Advanced Computing in the Age of AI | Tuesday, November 29, 2022

A New Tool for Building Energy Efficient Servers 

At the request of the United States Environmental Protection Agency (EPA), the Standard Performance Evaluation Corporation (SPEC) is developing something called the Server Efficiency Rating Tool (SERT) for the EPA’s second iteration of their server ENERGY STAR for Computer Servers program.

The effort to foster more environmentally friendly datacenters includes several different metrics. The Green 500 list, started in November of 2007, uses the simple megaflops per watt. The Green Grid’s Power Usage Efficiency (PUE) measures IT power usage as a function of total facility power usage.
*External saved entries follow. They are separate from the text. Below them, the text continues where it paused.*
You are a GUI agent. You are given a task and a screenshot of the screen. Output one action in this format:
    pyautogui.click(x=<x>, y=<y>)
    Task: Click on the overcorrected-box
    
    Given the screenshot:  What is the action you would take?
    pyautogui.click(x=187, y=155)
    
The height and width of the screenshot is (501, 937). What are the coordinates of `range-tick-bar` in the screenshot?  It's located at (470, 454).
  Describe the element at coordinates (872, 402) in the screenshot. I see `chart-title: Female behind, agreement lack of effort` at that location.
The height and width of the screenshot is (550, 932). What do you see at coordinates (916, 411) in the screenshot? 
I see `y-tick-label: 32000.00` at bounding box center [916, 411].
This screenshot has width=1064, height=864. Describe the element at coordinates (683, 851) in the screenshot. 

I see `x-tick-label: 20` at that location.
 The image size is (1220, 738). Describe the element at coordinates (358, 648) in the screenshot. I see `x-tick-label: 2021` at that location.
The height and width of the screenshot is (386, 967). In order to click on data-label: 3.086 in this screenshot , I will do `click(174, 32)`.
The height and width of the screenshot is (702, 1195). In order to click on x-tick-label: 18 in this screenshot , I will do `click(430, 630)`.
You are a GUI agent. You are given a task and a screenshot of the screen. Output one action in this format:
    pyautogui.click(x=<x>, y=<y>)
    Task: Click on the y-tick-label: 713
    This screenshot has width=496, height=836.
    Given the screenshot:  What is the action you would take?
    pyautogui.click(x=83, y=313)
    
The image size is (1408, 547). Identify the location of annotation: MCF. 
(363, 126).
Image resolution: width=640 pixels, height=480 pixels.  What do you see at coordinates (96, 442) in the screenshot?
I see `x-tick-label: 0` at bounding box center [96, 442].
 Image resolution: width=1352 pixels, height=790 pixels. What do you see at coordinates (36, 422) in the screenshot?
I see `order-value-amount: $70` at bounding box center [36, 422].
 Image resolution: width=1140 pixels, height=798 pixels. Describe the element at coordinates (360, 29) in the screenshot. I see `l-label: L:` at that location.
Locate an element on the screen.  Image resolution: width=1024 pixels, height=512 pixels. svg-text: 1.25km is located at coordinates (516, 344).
Now, at the request of the United States Environmental Protection Agency (EPA), the Standard Performance Evaluation Corporation (SPEC) is developing something called the Server Efficiency Rating Tool (SERT) for the EPA’s second iteration of their server ENERGY STAR for Computer Servers program.

The EPA started its ENERGY STAR for Computer Servers program back in 2011, when they noted to Congress that energy used at data centers constituted around three percent of total energy usage in the United States. While three percent on the surface does not seem like a significant amount, a thirty percent reduction in emissions in data centers would equate to preventing emissions from one million motor vehicles, according to the EPA.

Indeed, a thirty percent reduction is exactly what the ENERGY STAR program is striving toward. “Computer servers that earn the ENERGY STAR will, on average, be 30 percent more energy efficient than standard servers.  If all servers sold in the United States meet this new specification, energy cost savings would approach $800 million per year.”

SERT is meant as a software toolkit that will collect data on various subsets of the server, such as the processing and memory, and aggregate them to create a thorough model of how efficient the machine is. “Designed to be simple to configure and use via a comprehensive graphical user interface, the SERT uses a set of synthetic worklets to test discrete system components such as processors, memory and storage, providing detailed power consumption data at different load levels,” noted SPEC in their release on the process behind SERT. “Results are provided in both machine- and human-readable forms, enabling automatic submission to government-sponsored certification programs as well as both summary and detail reports for use by potential customers.”

SPEC and the EPA will work together for nine months to determine how best to rank servers using SERT. Since the test is new and relatively complicated compared to PUE and megaflops per watt, SPEC and the EPA will need time to build up a sample size to ensure a proper recommendation. It should be noted that metrics like PUE are not specifically designed for direct comparison while SERT is.

"If a customer knows their application is going to be heavy on CPU and memory, for instance, he can look at the data and choose the most efficient server for that workload," said Klaus Dieter-Lange, SPEC chairman. He went on to explain how he expects the implementation of the tool by the ENERGY STAR program will affect server design. "The server vendors will be forced to design more efficient servers, not just for CPU-intensive workloads but also for memory and storage as well.”

By rule, only 25 percent of servers will garner ENERGY STAR rating. Further, those will be the only servers allowed to be sold on the public market. It will be worth following how effective SERT will be at identifying efficiency.